§ **PAGE TEXT**:
=-=-=-=-=

# Assignment 1: Yield Curves

## 2.1 Fundamental Questions

### Q2: Selecting 10 Bonds to Construct Yield and Spot Curves

Canadian Government bond data including ISIN, coupon, yield, maturity date, issue date, issue price and historical time series close prices were collected from the following two links: 

* https://markets.businessinsider.com/bonds/finder?borrower=71&maturity=shortterm&yield=&bondtype=2%2c3%2c4%2c16&coupon=&currency=184&rating=&country=19
* https://markets.businessinsider.com/bonds/finder?borrower=71&maturity=midterm&yield=&bondtype=2%2c3%2c4%2c16&coupon=&currency=184&rating=&country=19

This is done through web scraping via the `Selenium` Python package and will then be repackaged into a dataframe and saved as a .csv file.

=-=-=-=-=

§ **TO DO**:
a) Using the yield-curve assignment text, explain in one to three sentences how the Canadian Government bond data is gathered and what happens to it afterward.
b) Based on the yield-curve assignment text, state whether each statement agrees with it. Answer yes or no, and quote the deciding words. (i) The bond data came from two links. (ii) The scraping was done with the BeautifulSoup package. (iii) The collected data is saved as an Excel file.

§ **PROVIDED DATA**:
=-=-=-=-=

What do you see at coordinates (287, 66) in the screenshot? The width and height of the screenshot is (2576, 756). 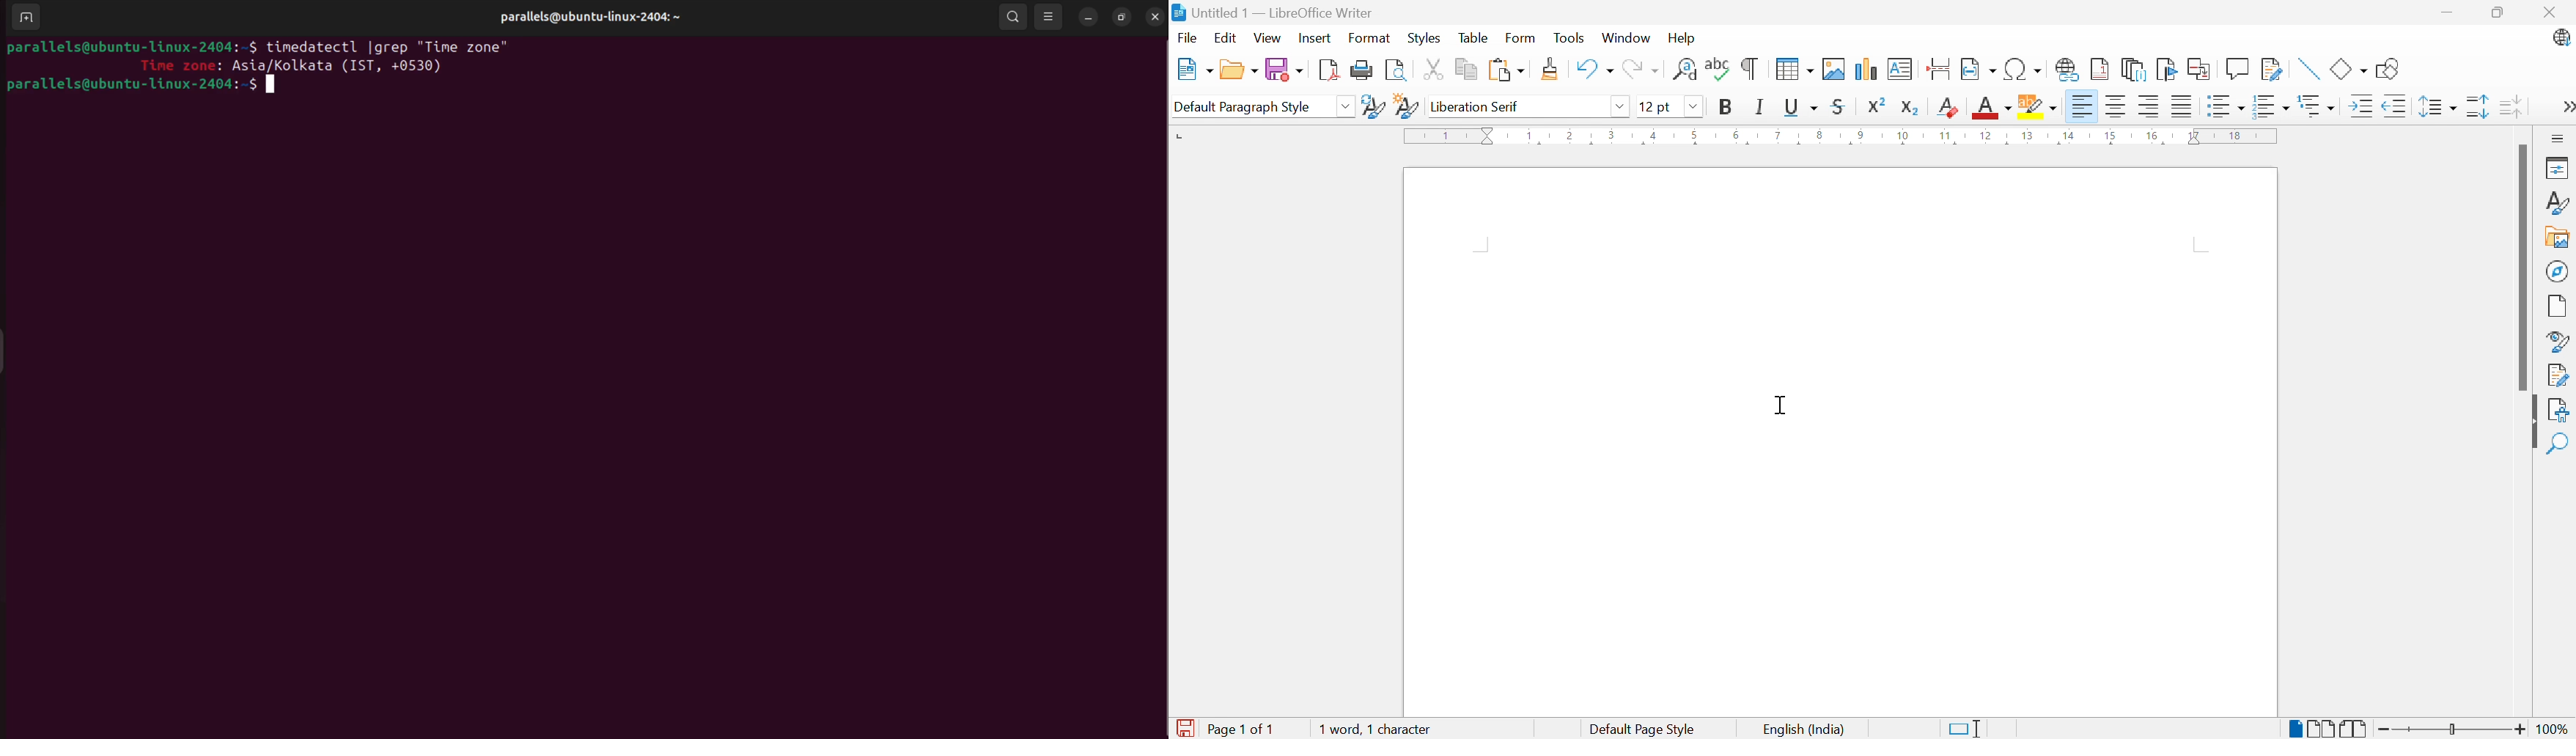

=-=-=-=-=

§ **FULL SOLUTIONS**:
a) The bond data (ISIN, coupon, yield, maturity date, issue date, issue price and historical close prices) is collected by web scraping with the `Selenium` Python package from two Business Insider bond-finder links, one for short-term bonds and one for mid-term bonds. The scraped data is then repackaged into a dataframe and saved as a .csv file.

b)
(i) Yes: "collected from the following two links"
(ii) No: "via the `Selenium` Python package"
(iii) No: "saved as a .csv file"